## The problem
Of the entries below, repeat exactly only those lines from the one containing "This screenshot has width=1440, height=799." through the last line, with pictures omitted.

## Given records
*** Begin section ***

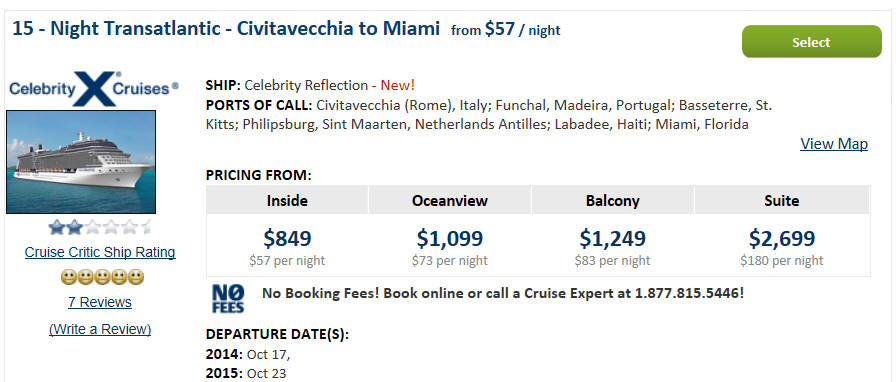Click the No Fees icon

228,299
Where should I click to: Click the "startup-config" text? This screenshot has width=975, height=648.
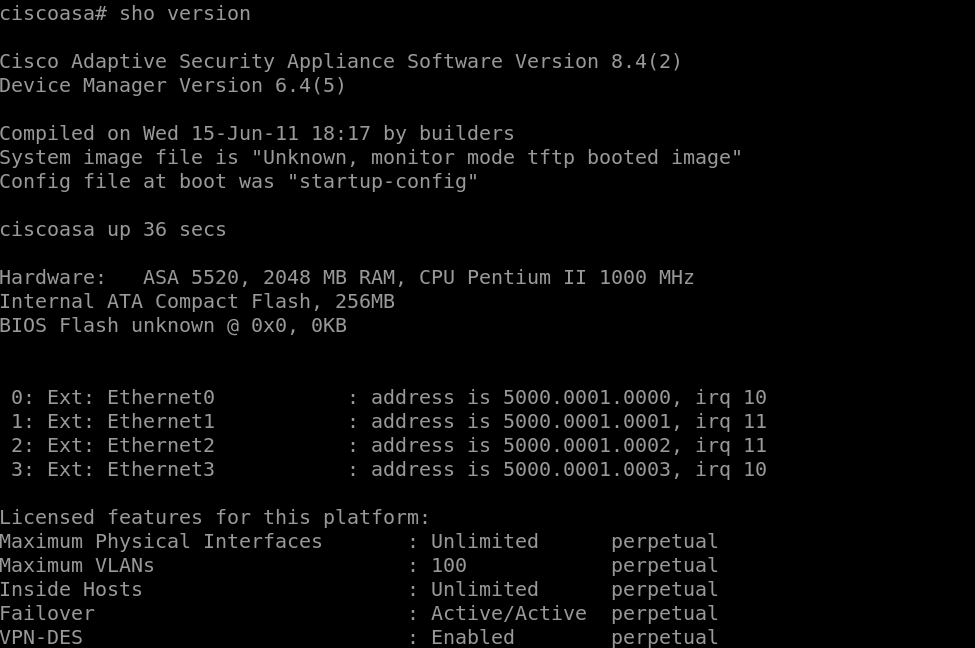(382, 182)
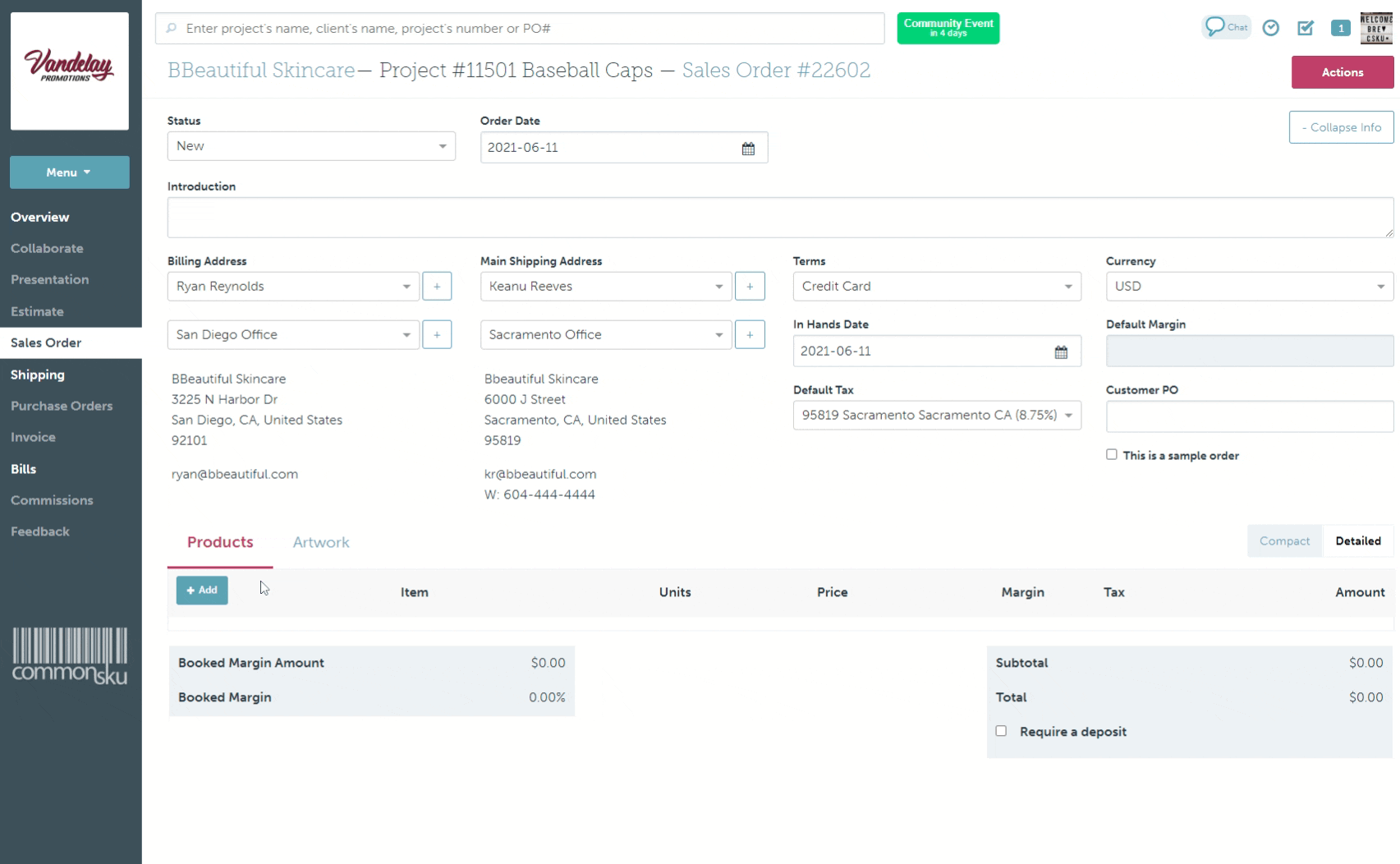The image size is (1400, 864).
Task: Open Purchase Orders in the sidebar
Action: pyautogui.click(x=62, y=406)
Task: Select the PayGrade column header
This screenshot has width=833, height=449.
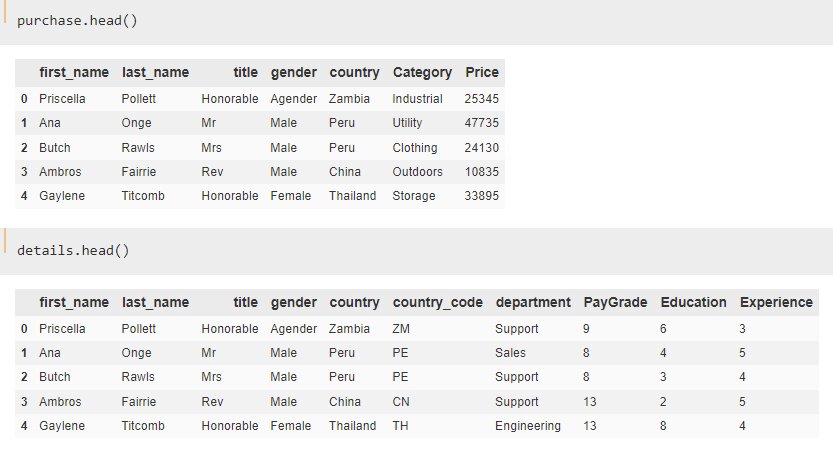Action: 615,303
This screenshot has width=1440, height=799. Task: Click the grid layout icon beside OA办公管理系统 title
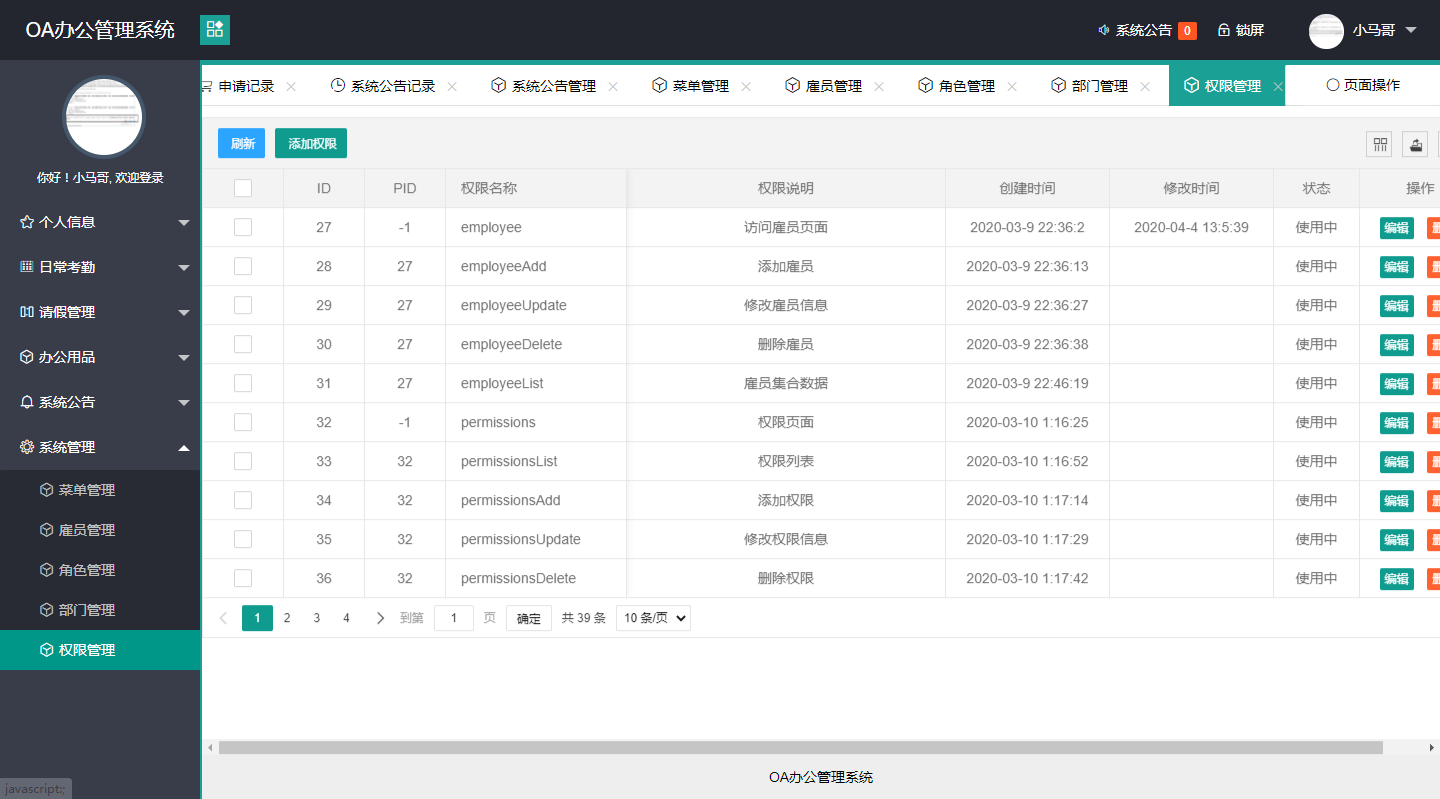tap(214, 30)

*** End section ***

## Result for this task
This screenshot has width=1440, height=799. Task: Click the grid layout icon beside OA办公管理系统 title
tap(214, 30)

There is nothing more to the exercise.